We've scoped out what we'd like to do with most of the components except for our reporting engine, and I'm posting on SO in the hope of getting some good ideas, or at least a feel for the work that's required.
I have two ideas for improving our reporting system. Both of them involve a moderate amount of work, and there is one consideration that neither solution addresses completely: in addition to the reports that we develop, our customers also have the opportunity to request bespoke development of reports. They're customer-specific, we take their Access database, augment it with their report and give it back to the customer. There's hundreds of unique reports out there - unusable if we turned the old system off. (And we have to turn the old system off eventually - we don't know how much longer we're going to be able to mess around with the Microsoft Access window to make it look like an embedded report. We already have two distinct code paths for Access 2003 and 2007. What if we can't hack up a code path for Access 2010 and all our customers have to use Access 2007?)
For both ideas, the intention is to stop supporting our current reporting system and let it run for as long as it will without maintenance. Maybe we can hack in Access 2010 and Access 2014 support, and the customer reports that were developed keep putting along for 5 more years. Over time, we'd migrate the most commonly used reports from the old Access database into their new format.
Idea 1: Microsoft.Reporting.WinForms.ReportViewer
The first idea is to write a wrapper around the ReportViewer control as a replacement reporting engine.
We'd need to move the project to C++/CLI (already on the cards), and instead of having to launch an entire process each time we needed to view a report we could simply instantiate this control. A bonus of this that the RDLC files that contain the reports are much easier to version control in Subversion than the Access 2003 database we currently have (we use Visual SourceSafe because the tools to integrate SVN with Access don't work well with the size of our Access database). The visual designer for RDLC files is also nicely integrated into Visual Studio.
This is more of an evolutionary rather than revolutionary change to the way we do reports, the ReportViewer control will take an RDLC file that has the report layout, and our application will take care of querying the data.

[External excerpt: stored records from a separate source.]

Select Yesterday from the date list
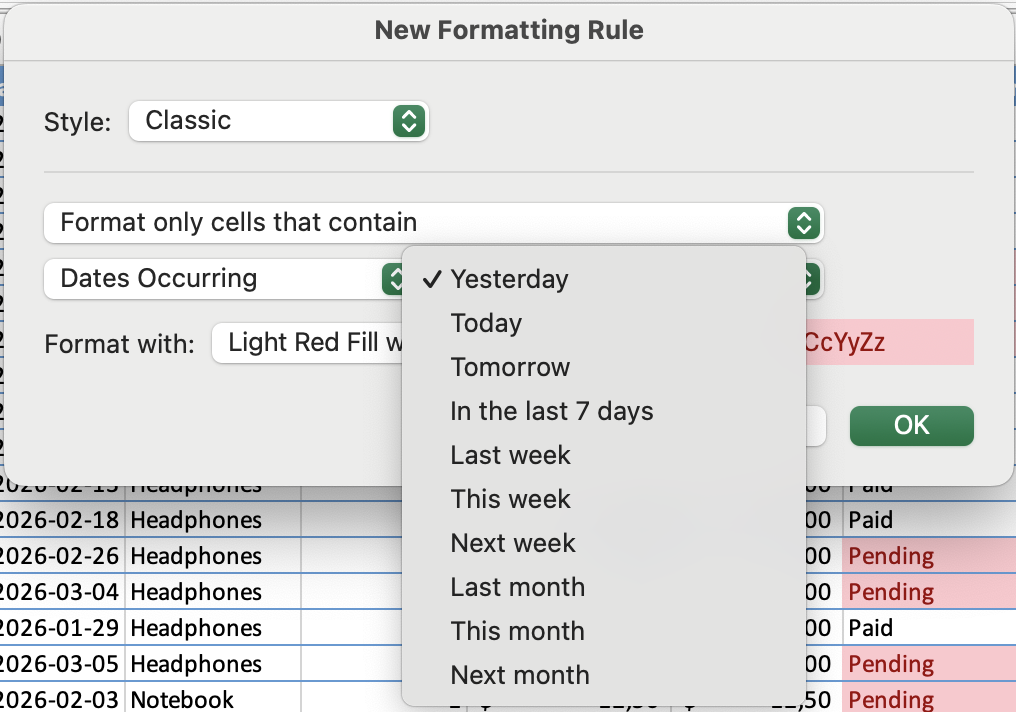The height and width of the screenshot is (712, 1016). pyautogui.click(x=509, y=279)
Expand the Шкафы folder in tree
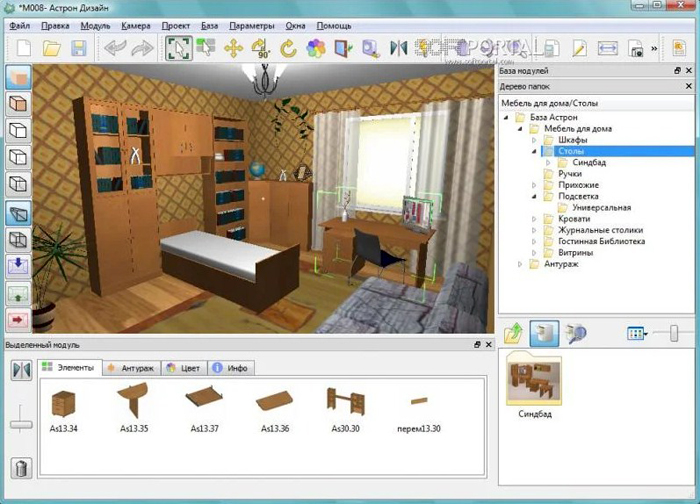 534,140
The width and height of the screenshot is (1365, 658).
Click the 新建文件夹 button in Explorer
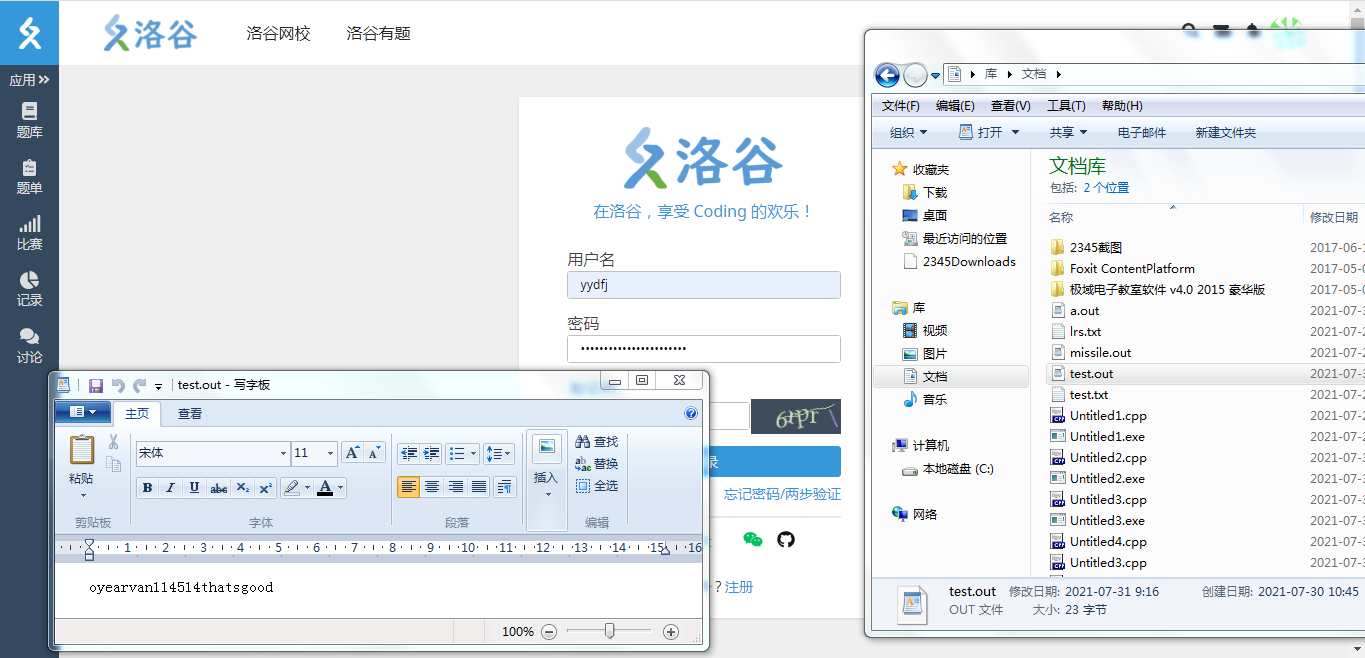point(1227,131)
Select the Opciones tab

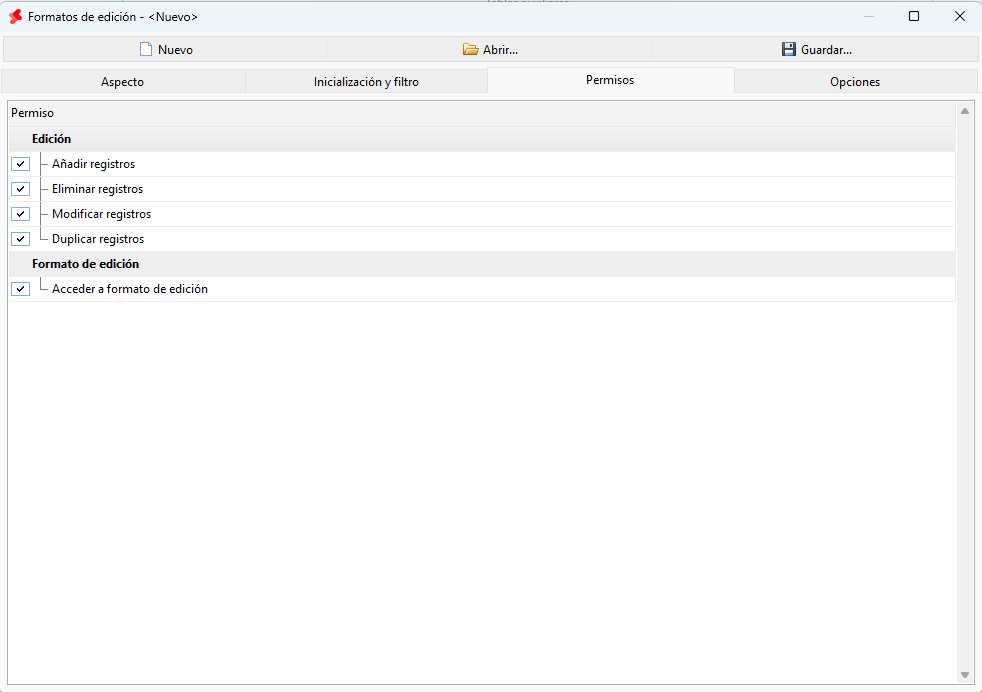[855, 82]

Because our database might be SQL Server or Microsoft Access, we still have to write simple JET SQL. We're gaining better reporting (drill down looks nice), stronger authoring tools and easier version control, but is this worth the effort?
Idea 2: SQL Server Reporting Services and SharePoint 2010 with Access Services
The second idea is to kill Access as a database platform and migrate all our customers to SQL Server (we have hosted instances of our application for those customers who don't have the skill set to set up their own SQL Server instances). Once they're migrated we would use SQL Server Reporting Services as the reporting engine, with the ReportViewer control in server rendering mode.
In addition to SQL Server Reporting Services, I am curious as to whether SharePoint 2010 with Access Services could be used to rapidly migrate existing Access reports into a more manageable format. We'd take the Access report that the customer uses, convert it to an Access Web Report then make it available for them on a SharePoint site. This would only be for our hosted customers, but if we find a way to deal quickly massage the VBA out of customer reports we could churn through the several hundred custom reports our customers have.
I'm also interested in the ability to use an Access Web Navigation Form to act as a portal to all our reports. We'd host a web browser control inside our application which would give customers access to their own reports and to our standard suite.
We'd get all the benefits of Idea #1 plus the ability to write in full Transact SQL, a reports portal, and (hopefully) a reasonable upgrade path for customer's proprietary reports.
So, my question is: am I going about this the right way? Are these viable solutions for modern reporting systems, or laughable? We have a strong preference for using the ReportViewer control either in client rendering mode where our application processes the data, or in server rendering mode in conjunction with SQL Server - but are there reporting systems like Crystal Reports which offer better reporting and better migration paths for our legacy Access reports?
If you had up to 36 months of developer time, how would you do this?

Well, ok, no one else jumping in, I give this a go.
Quite interesting how you talking about a report writer that 15+ years old. Back then the Access report writer was beyond state of the art. It was a country mile ahead of everything else in the industry. Even today a lot of competing report writers don't have the concept of sub reports that allows modeling of relational data without having to resort to code or even SQL. Then, throw in programmable VBA, then the result is something that's very unique and powerful.
For access 2007, the report writer received some more nice upgrades in terms of layout controls but that going to be of little help here.
And, for 2010 we can now display reports in a sub-form control. This feature was added to facilitate use of the new access navigation control. Access 2010 has a new web browser control (works in forms or reports), and there also a new navigation control. Your post hints that the new navigation control and the web control are somehow related to each other but they completely different features.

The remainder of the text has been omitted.